My first “quick fix” was to put a hose clamp around the shift lever and tighten it as much as possible. That was temporary and didn’t work quite as planned.
I had a plan to fix the shifter problem. Really. I was going to buy a Hurst Mystery shifter and convert the car to a floor shift. The Hurst shifter was $29.95 at the time. All I had to do was save up $30 bucks and tax to make it better. That project never happened.
My buddy Steve had a 1969 Chevelle SS he bought new, and it was a nice car. I started looking at new vehicles, and before it was all done, I had a great idea. I’d buy a new car, and that would make the shifter a non-issue.
See, I needed cash for the new shift unit, or I could buy a brand new 1972 Chevrolet Chevelle with nothing down except the Mercury Comet as a trade-in. With my trade-in, the new Chevrolet was $2645.00. Of course, there was a little something called monthly payments on the Chevelle. $90.64 each month. The problem there was I only made $87.50 per week before taxes.
Yes, I could have bought several Hurst shifters for the first month’s payment. They don’t call it “New Car Fever” for nothing.
Years later when I told this story to another friend he called it the “they wanted cash for the battery” syndrome. Yep!
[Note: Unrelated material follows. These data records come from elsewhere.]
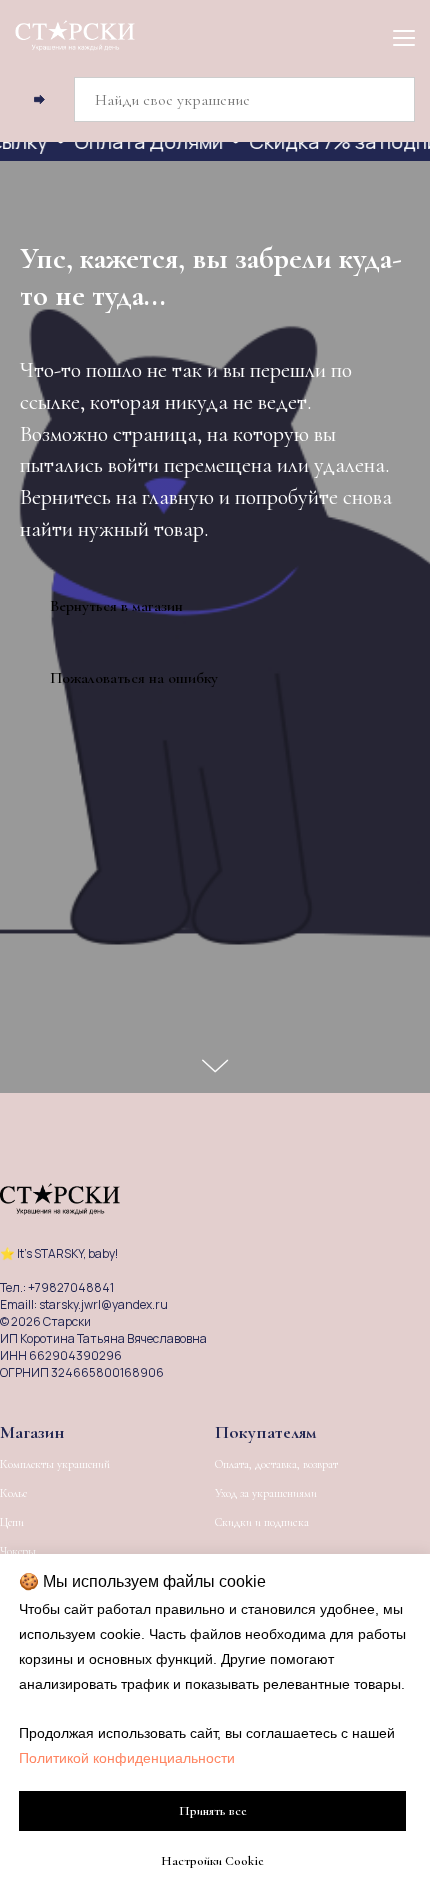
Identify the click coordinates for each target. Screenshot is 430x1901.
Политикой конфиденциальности (127, 1758)
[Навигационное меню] (404, 37)
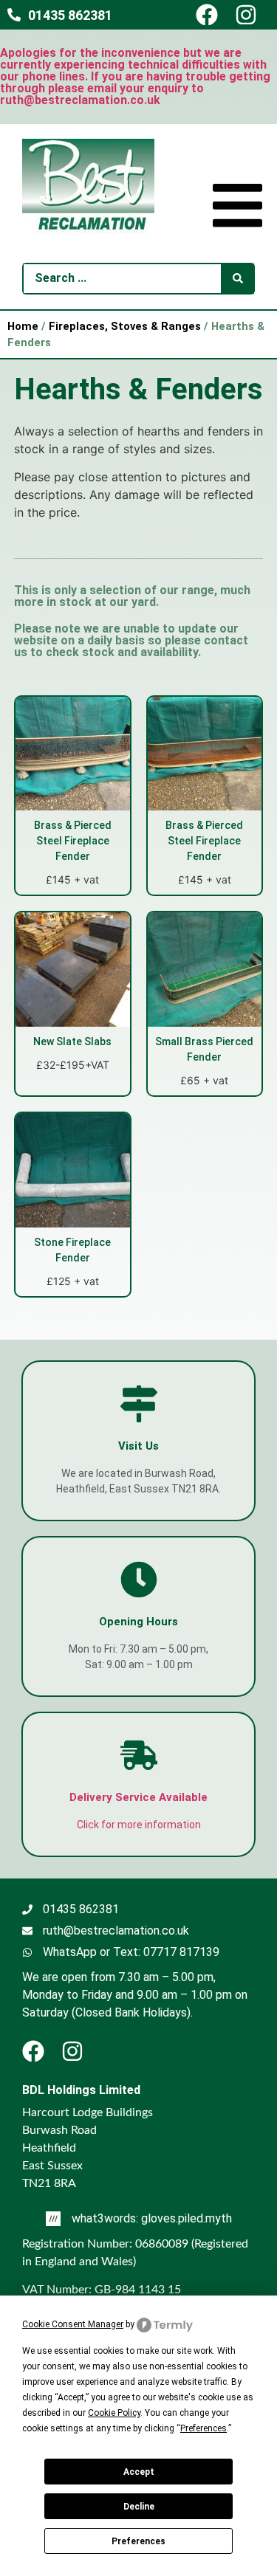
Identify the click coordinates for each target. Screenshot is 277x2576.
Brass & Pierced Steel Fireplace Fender (73, 840)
Oh, and the worst part. I bought two new tires for the front of the Comet that never got installed before I traded her in at the dealer. A few month’s later I went to sell the two tires to a friend and discovered I never pulled the second one out of the trunk of the Comet. And it was long gone. I called Hudiburg-Jones Chevrolet to see.
That is the story of the one that got away. Of all my cars, this is the one I miss the most. There are a couple of others, but the Caliente tops the list.